A baseball club has several monopolies. Two of them are: "good" seats and "nosebleed" seats. Market demand for each good is as follows:
Good Seats: P = 100 - 2Q
Nosebleeds: P = 30 - 2Q
With the stadium built, payers paid, and the other costs of playing baseball game incurred, the marginal cost of admitting an additional customer is essentially zero (MC=0). Everything else is "sunk" or fixed costs, TC = 1000.
a. What are the total revenue (TR) functions for the two types of seats?
b. Write the overall profit function.
c. Maximize each TR function to find the optimal quantity of tickets in each market.
d. What price will they charge in each market to sell the optimal numbers of tickets.
e. What is the profit when they sell tickets at the above prices?

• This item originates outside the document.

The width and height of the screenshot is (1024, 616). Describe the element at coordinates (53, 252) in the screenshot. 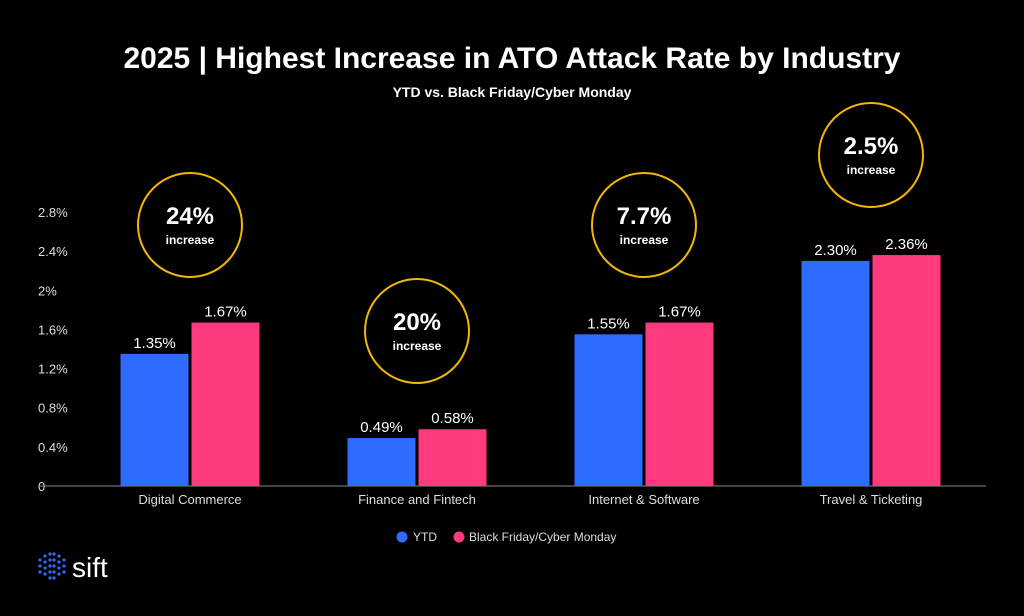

f. What is Consumer Surplus (area under demand curve and above the price) in each market? Would overall welfare (profit plus Consumer Surplus) be higher if the they charged prices equal to MC?
g. If the they priced tickets at marginal cost (free!) they would incur a loss. Suggest a pricing regulation that government might enact to increase Consumer Surplus without driving the team out of business.
h. Is the team a natural monopoly? I.e., if another firm entered the market with the same fixed costs and both teams split both markets, neither would make a profit.